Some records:

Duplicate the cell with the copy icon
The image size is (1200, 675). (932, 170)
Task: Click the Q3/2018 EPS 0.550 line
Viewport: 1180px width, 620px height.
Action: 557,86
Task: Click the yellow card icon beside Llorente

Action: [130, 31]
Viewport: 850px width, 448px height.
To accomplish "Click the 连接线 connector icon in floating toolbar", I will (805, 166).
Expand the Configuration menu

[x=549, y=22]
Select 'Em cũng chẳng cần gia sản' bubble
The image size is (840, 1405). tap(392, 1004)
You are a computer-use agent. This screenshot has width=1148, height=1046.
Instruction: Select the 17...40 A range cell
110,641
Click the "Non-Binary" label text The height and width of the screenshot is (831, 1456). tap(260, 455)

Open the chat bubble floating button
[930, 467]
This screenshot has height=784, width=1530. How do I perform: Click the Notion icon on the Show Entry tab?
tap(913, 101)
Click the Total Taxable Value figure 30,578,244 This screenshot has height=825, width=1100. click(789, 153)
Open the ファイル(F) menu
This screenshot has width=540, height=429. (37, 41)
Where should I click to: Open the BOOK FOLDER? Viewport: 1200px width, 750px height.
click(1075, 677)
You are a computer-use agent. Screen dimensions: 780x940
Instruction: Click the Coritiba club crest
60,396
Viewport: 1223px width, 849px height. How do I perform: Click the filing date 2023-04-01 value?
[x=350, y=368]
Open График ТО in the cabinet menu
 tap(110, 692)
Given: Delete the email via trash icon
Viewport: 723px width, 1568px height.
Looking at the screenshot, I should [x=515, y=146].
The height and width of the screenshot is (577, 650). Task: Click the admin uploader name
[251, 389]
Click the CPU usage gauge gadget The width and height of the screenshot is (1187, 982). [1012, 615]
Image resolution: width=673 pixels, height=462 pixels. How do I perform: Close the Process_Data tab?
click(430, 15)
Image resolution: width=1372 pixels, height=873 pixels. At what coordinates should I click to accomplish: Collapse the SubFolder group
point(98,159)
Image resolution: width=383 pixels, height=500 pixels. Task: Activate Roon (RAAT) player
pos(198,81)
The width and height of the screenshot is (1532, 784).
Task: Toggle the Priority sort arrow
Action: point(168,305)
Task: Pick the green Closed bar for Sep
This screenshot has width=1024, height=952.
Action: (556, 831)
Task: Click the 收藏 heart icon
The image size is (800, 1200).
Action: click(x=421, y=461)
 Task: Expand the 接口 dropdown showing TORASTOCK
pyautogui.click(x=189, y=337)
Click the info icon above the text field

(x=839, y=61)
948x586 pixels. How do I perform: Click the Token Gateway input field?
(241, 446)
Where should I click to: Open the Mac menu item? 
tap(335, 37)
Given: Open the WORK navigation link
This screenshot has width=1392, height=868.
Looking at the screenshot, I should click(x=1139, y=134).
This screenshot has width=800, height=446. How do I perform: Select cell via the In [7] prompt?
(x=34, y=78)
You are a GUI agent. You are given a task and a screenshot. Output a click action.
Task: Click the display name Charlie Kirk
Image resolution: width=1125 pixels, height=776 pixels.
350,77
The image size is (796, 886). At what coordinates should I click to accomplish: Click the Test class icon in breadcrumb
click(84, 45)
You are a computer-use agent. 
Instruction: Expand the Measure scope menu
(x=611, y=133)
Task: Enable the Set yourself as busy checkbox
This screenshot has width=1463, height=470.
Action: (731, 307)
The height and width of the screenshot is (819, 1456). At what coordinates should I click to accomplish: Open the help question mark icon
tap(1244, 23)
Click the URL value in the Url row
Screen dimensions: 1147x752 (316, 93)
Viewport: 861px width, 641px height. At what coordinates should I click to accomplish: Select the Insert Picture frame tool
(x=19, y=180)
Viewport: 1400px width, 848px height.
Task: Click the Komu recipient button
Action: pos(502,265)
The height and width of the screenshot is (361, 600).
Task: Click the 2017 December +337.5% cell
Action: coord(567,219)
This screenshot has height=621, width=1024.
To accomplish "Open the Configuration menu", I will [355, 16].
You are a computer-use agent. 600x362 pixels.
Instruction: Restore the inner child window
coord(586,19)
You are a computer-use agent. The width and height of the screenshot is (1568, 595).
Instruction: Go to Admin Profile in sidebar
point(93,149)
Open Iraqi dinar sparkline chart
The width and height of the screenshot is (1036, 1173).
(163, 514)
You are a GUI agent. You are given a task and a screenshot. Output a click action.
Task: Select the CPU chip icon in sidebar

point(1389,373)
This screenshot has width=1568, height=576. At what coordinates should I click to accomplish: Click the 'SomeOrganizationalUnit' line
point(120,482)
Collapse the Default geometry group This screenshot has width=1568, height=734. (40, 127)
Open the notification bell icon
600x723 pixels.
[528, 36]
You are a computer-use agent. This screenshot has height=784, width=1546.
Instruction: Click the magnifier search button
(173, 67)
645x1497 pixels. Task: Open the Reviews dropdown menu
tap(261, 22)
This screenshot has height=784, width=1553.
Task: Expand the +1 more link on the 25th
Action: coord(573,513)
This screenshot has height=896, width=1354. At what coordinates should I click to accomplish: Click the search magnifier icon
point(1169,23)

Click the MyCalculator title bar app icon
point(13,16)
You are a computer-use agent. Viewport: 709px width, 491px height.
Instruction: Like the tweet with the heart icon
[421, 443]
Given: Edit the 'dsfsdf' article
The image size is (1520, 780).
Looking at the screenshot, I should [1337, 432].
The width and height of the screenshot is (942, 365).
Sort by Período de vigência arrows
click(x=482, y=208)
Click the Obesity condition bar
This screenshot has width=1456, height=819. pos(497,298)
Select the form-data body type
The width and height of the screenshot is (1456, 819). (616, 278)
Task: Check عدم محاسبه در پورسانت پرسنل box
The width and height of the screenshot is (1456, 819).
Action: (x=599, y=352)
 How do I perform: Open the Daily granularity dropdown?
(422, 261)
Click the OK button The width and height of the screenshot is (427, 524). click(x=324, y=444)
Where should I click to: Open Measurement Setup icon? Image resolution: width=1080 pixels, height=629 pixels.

## What is required
Format the entries from the line with "Click the Obesity condition bar" through the end of the entries as a numbered list, leaving out blank lines.

## Result of this exercise
1. Click the Obesity condition bar
2. This screenshot has width=1456, height=819. pos(497,298)
3. Select the form-data body type
4. The width and height of the screenshot is (1456, 819). (616, 278)
5. Task: Check عدم محاسبه در پورسانت پرسنل box
6. The width and height of the screenshot is (1456, 819).
7. Action: (x=599, y=352)
8.  How do I perform: Open the Daily granularity dropdown?
9. (422, 261)
10. Click the OK button The width and height of the screenshot is (427, 524). click(x=324, y=444)
11. Where should I click to: Open Measurement Setup icon? Image resolution: width=1080 pixels, height=629 pixels.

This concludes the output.